Williams has served as principal at a number of schools here in Broward including: Nova Blanche Forman Elementary, Walker Elementary Magnet School, Parkway Middle Performing Arts & Technology Magnet, and Dillard High School Arts & Technology Magnet School. Representatives from several schools presented Williams with proclamations and performed in his honor.
“I was overwhelmed and very appreciative. The students’ performances were FANTAS-TIC and I thank all involved for their efforts in making the evening a memorable event,” said Williams.
Williams is a native of Bartow, Fla. and graduate of Florida A & M University. He also holds a Master’s Degree in Elementary Education from Indiana University. Additionally, he has done post graduate work at Florida Atlantic University in Elementary Education and Supervision. He began teaching in Broward County at Dillard Elementary in 1955. In 1965, Williams was chosen to be one of a select group of teachers who integrated the classrooms of Broward’s public schools. From 1965 until 1975, he ascended from classroom teacher to interim principal within the Nova Elementary School community that included Nova Eisenhower and Nova Blanche Forman.
As principal of Walker Elementary School from 1975 until 1987, Williams introduced the county’s first magnet program; Walker became a performing arts and science magnet. He continued the design and implementation of outstanding magnet programs within the district and opened the first middle school magnet program at Parkway Middle School for Performing Arts and Technology. He remained at Park-way Middle until he became principal of Dillard High in 1992. Williams concluded his career at Dillard High when he retired in 1994.
Williams and his wife Rebecca, a former Reading Supervisor for the District, raised two sons and a niece in Broward County’s Public Schools and have six grandchildren. Williams has been a member of New Mount Olive Baptist Church for over 45 years and has served as the church treasurer and on the Finance Committee. Since his retirement, he has continued to serve the citizens of Broward County through various community service organizations and currently is on the Board of the Metropolitan Planning Organization of Broward County and the Broward Cultural Council. He was elected to the School Board in 2000 and has served multiple times as both Vice-Chair and Chair and continues as the Board Member representing District 5.
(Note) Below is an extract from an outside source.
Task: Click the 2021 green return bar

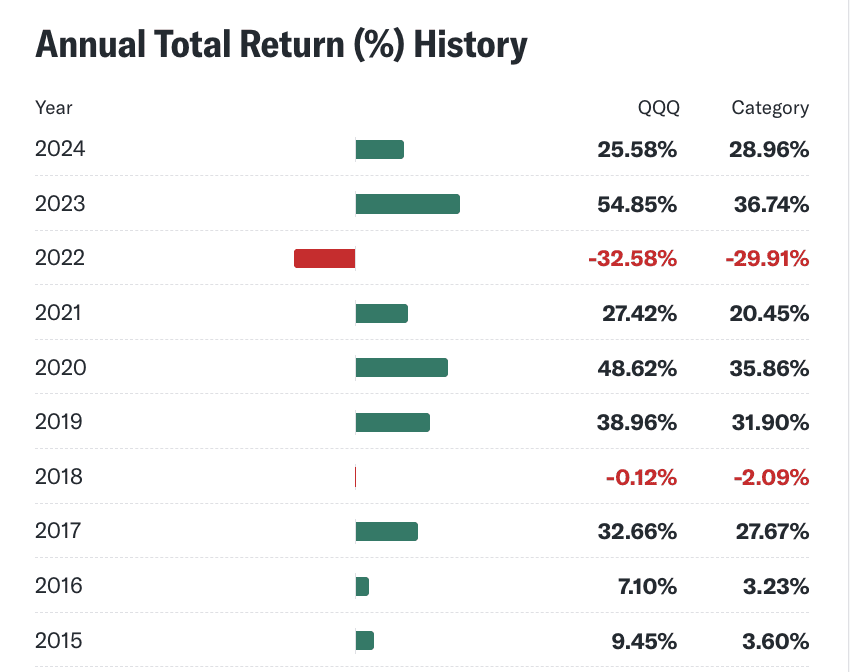Action: pyautogui.click(x=382, y=313)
“The Tree of Life represents a group of people that have been role models in our com-munity. The idea to honor Mr. Williams came up once it was realized that he would not be running for the School Board again. So that’s when members of the Old Dillard Foundation came up with the idea to honor him,” said Old Dillard School Curator Derek Davis.
Samuel Meredith Moseley III is a product of one the sixth grade classes of “Mr. Fantastic.” He has been a teacher in the Broward County Public School System for 16 years. Moseley’s father and mother Samuel Meredith and Elizabeth were educators here in Broward for over 30 years and their son presently teaches Social Studies at the Dave Thomas Educational Center in Coconut Creek. He recalled his experience as an elementary student of Williams while at Dillard Elementary.
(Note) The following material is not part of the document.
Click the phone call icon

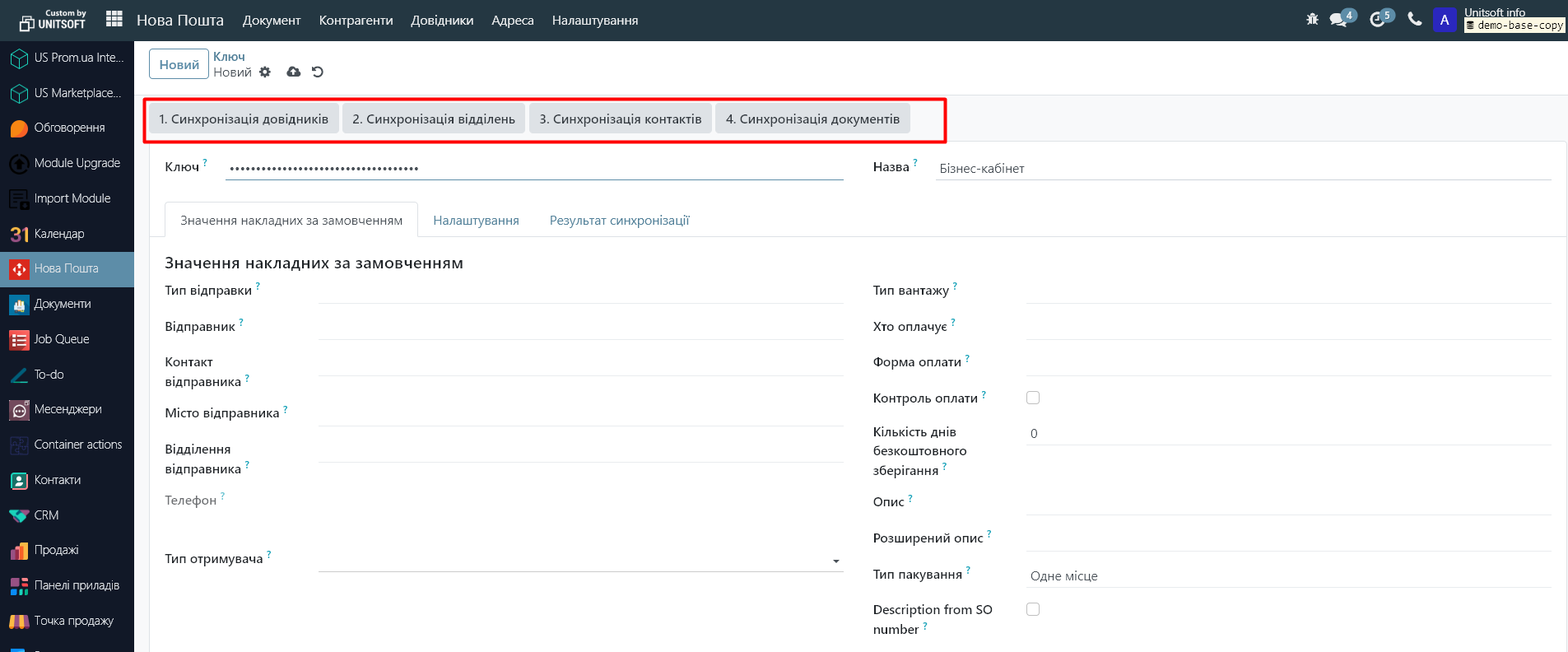[1415, 19]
“Mr. Williams modeled for we sixth grade students, what we should aspire to be: articulate, sharp in appearance, knowledgeable, well mannered, and thoughtful. I still remember lessons on verb conjugation and the types of clouds. Even to this day, I still recount to my students that
I learned about clouds in Mr. Williams’ classin sixth grade! He was always sharp mentally and in his appearance as well as the most energetic and enthusiastic teacher I have ever had! As for his teaching and motivational acumen, he was truly what he al-ways encouraged us to be: masters of whatever we should choose to pursue. He, along with my father, are responsible for my desire to constantly improve in whatever I do, whether hobby or vocation.”